Slowing economic growth in emerging economies, which have been major drivers of distillate consumption in past years, has reduced global consumption growth for distillate fuel. In the United States, distillate inventory levels were high heading into last winter, and warmer-than-normal winter temperatures contributed to inventories remaining well above five-year average levels throughout last winter. In addition to weak space heating demand, overall distillate consumption has fallen in 2016 because of reduced oil and natural gas drilling (which uses diesel fuel in its operations), and because of declining coal production, which has reduced diesel use in rail shipments of coal.
Distillate stocks in the Northeast totaled 52.3 million barrels on September 30, nearly 7 million barrels higher than at the same time last year. The September 30 inventory level reflected a small decline from the previous week, when Northeast distillate stock levels were the highest since 2010. High stock levels should limit price volatility in the event of colder-than expected temperatures. However, if temperatures become severely cold, the Northeast typically turns to imports for supply, and prices have the potential to rise to encourage imports to be shipped to the region.
Households heating primarily with electricity are forecast to spend an average of $49 (5%) more this winter, as a result of 5% higher consumption, including both heating and non-heating uses of electricity, and about 1% higher residential electricity prices than last winter. Among U.S. households, 39% rely on electricity as their primary heating source, ranging from 63% in the South to 15% in the Northeast.

▶ [GIVEN EXERCISE 1] Count the lines in the rows below that contain the string "icon", and give only that number.

(Entries for locating text and elements)
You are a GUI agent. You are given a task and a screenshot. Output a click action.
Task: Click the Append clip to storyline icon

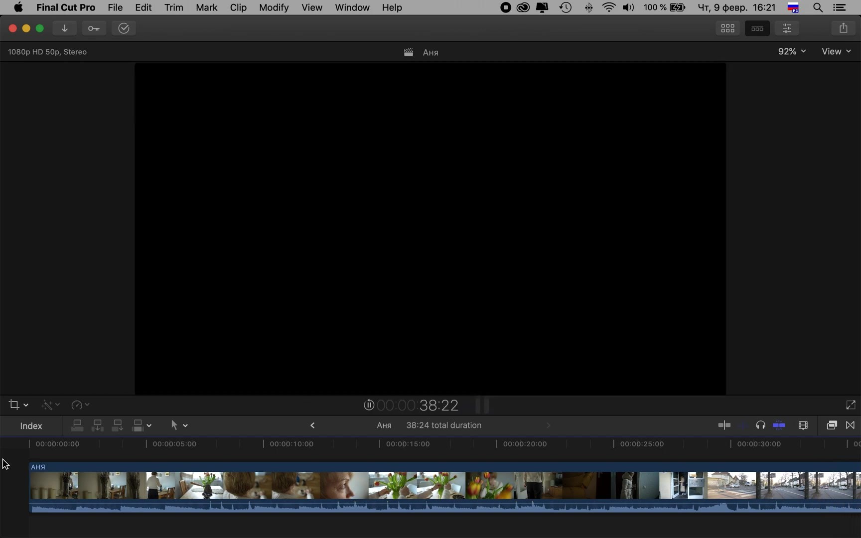(118, 425)
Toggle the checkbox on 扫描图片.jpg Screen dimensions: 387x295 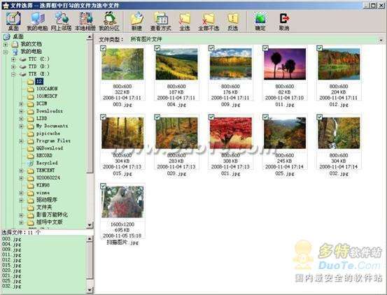tap(103, 186)
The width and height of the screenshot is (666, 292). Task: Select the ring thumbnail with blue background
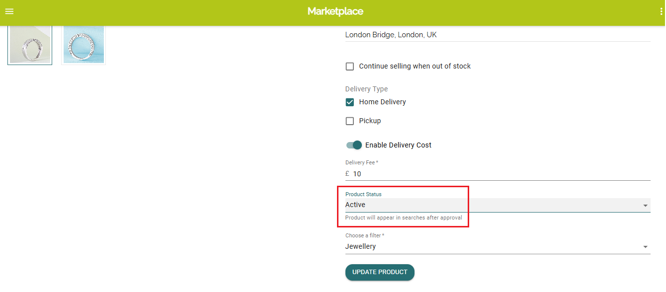[83, 45]
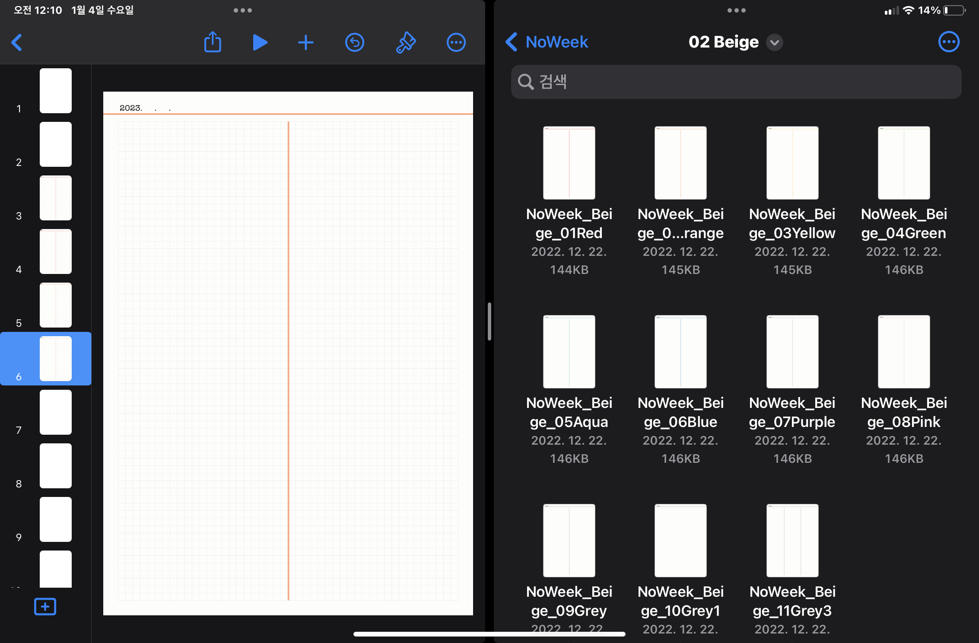Screen dimensions: 979x643
Task: Tap the share export icon in Keynote
Action: coord(212,42)
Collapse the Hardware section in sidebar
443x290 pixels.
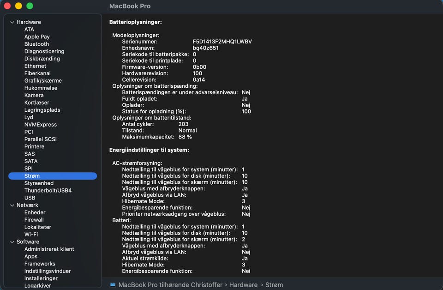pos(12,22)
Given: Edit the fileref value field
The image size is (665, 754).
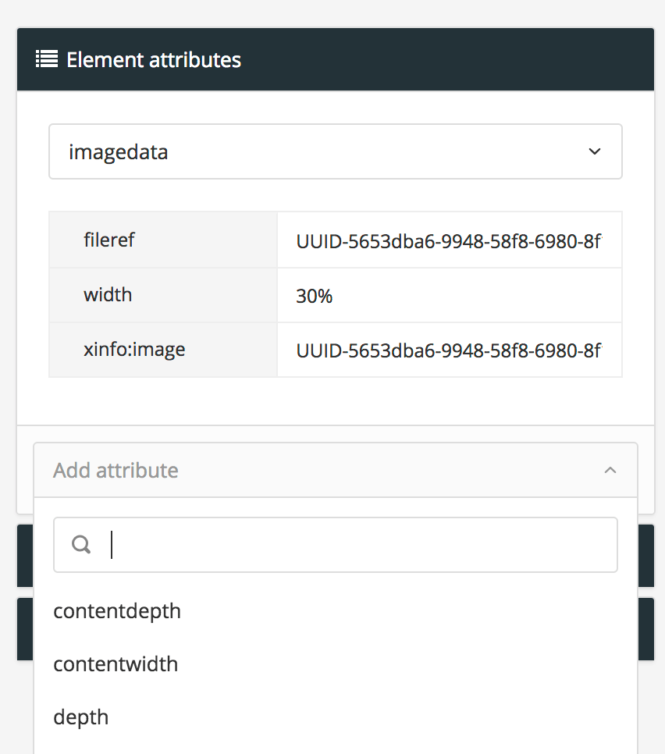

▶ [GIVEN EXERCISE 2]
Please answer these questions from the passage on winter heating fuels:
(a) How many barrels of distillate stocks did the Northeast hold on September 30?
(b) What percentage of U.S. households rely on electricity as their primary heating source?
(c) How much more are households heating primarily with electricity forecast to spend this winter?

▶ [TASK ANSWER 1] 2

▶ [TASK ANSWER 2]
(a) 52.3 million barrels
(b) 39%
(c) An average of $49 (5%) more